Coxiella burnetii is a strict intracellular pathogen causing Q fever, a worldwide zoonosis with an extensive animal reservoir. Chronic Q fever infections are frequently associated with cardiovascular complications, mainly endocarditis, and also aortic aneurysms and vascular-graft infection. We present four cases of chronic Q fever infections and associated vascular complications, and review the literature to identify major symptoms and assess the prevalence, treatment and outcome in these challenging patients.


The demographic and clinical data of four patients presenting at our unit were analysed. PubMed was searched to identify articles describing patients with chronic Q-fever-associated vascular complications.

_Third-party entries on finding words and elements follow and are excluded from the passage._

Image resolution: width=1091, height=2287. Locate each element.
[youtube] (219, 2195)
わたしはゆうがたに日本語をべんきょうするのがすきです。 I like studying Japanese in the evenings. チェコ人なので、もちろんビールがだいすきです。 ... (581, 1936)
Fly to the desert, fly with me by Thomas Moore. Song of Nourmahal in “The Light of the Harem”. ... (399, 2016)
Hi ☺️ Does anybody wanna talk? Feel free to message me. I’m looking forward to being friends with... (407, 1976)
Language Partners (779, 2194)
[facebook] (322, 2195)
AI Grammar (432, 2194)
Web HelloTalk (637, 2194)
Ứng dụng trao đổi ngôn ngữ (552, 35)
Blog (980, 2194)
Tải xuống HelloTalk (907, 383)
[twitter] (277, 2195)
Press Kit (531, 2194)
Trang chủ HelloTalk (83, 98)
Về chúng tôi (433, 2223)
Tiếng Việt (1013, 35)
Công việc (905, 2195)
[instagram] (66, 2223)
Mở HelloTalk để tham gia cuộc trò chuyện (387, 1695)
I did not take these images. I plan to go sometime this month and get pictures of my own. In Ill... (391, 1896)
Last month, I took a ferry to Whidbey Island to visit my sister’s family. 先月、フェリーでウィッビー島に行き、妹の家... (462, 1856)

Combining our own with the published experience, 58 cases (49 male) of chronic Q-fever-associated vascular complications were identified. The average age of the patients was 64 years (range: 30-83 years). As many as 26 patients had vascular graft infections (25 Dacron/polytetrafluoroethylene (PTFE), one homograft) and 32 had infected aneurysms. The majority of these patients presented with fever (n = 40) and/or pain (n = 43). Weight loss and fatigue were seen in 25 and 14 patients, respectively. Aneurysm rupture, aorto-enteric fistulae and lower-limb embolisation were seen in nine, four and four patients, respectively. Concurrent endocarditis was seen in two patients, whereas, for 15 cases, this information was not available. Patients were treated with antibiotics for an average of 23 months (range 1-54 months). Treatment of infected vascular segments was described in 50 patients. Ten patients were treated conservatively whilst 40 underwent resection of the infected vessel and reconstruction with a graft. Major surgical complications (graft infection, n = 3;aorto-enteric fistula, n = 2; bleeding, n = 1; anastomotic leakage, n = 1; aortic dissection, n = 1; vertebral osteomyelitis, n = 3; graft thrombosis, n = 1; renal failure, n = 2; and pneumonia, n = 1) were reported in 11 cases (21%) and were not specified in 13. The overall mortality was 24% (14/58). Seven (18%) surgically treated patients died. Six of them died within 6 months of surgery and one patient at 3 years' follow-up. Seven out of 10 of the conservatively treated patients died within 3 years of diagnosis.


Aneurysms associated with Q-fever infections tend to be complicated, requiring challenging surgical corrections, and long-term antibiotic treatment. Major complications and mortality rates are significant, especially in conservatively treated patients.